*Exercise aim*:
Reproduce word for word every line from the one containing "The image size is (1047, 557)." to the final line of the data below; omit the pictures.

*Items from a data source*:
▬▬▬▬▬▬

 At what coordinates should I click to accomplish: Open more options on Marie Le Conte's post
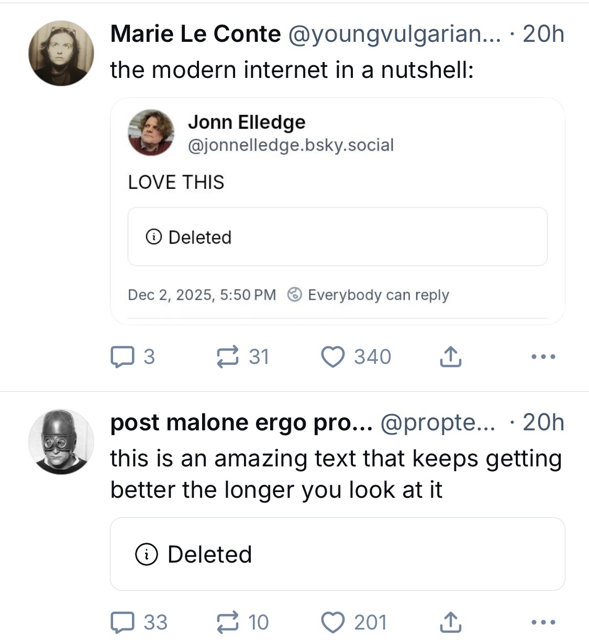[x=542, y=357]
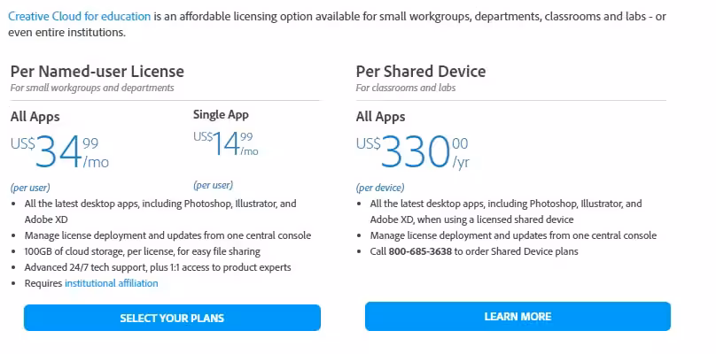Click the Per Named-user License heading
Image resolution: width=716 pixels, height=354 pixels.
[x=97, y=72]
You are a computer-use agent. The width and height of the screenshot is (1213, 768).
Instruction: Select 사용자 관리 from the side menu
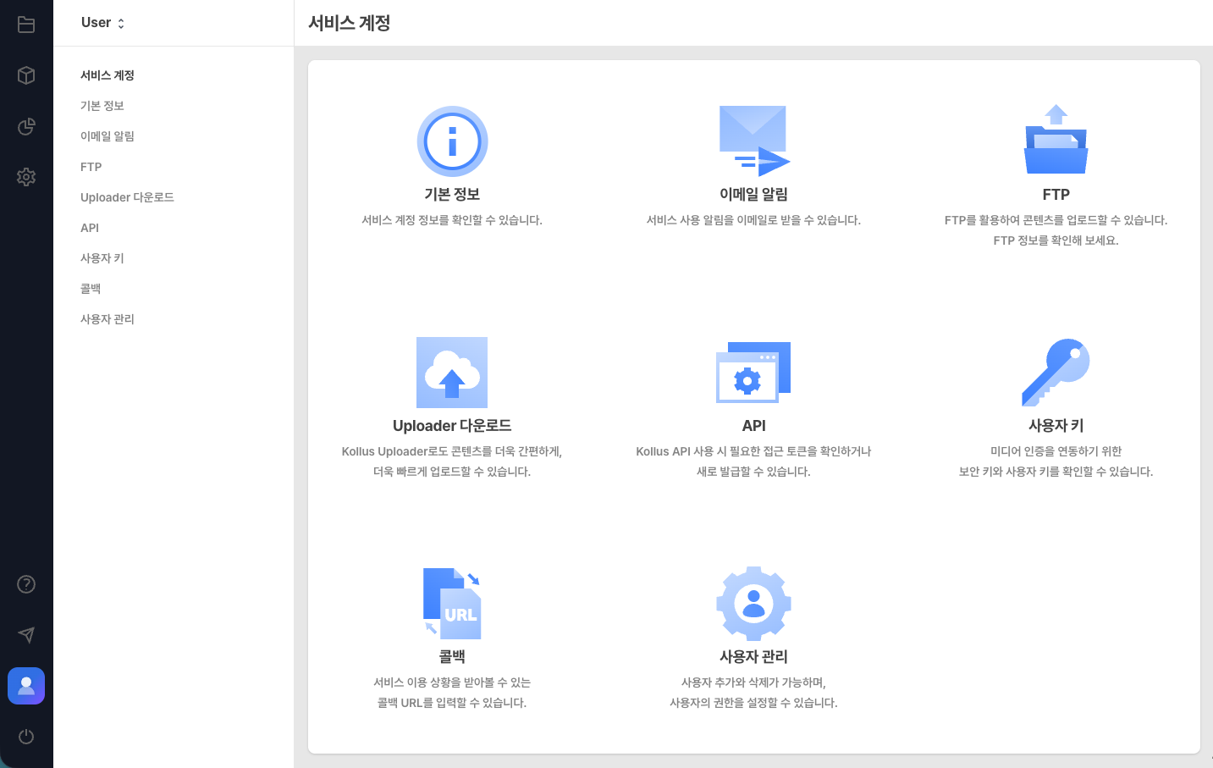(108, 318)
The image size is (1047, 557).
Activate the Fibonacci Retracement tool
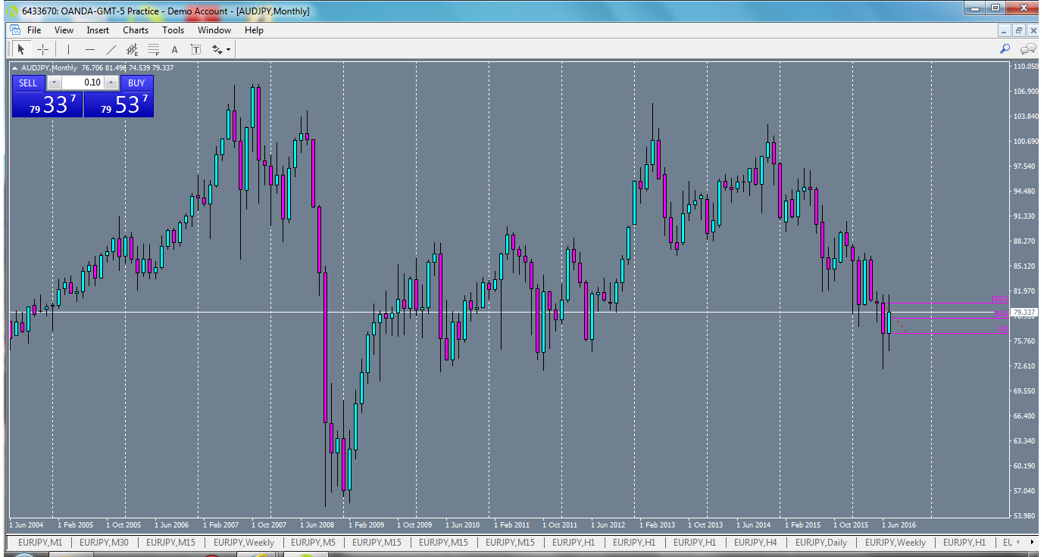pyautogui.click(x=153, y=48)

▬▬▬▬▬▬

*Answer space*:
The image size is (1047, 557).
Activate the Fibonacci Retracement tool
pyautogui.click(x=153, y=48)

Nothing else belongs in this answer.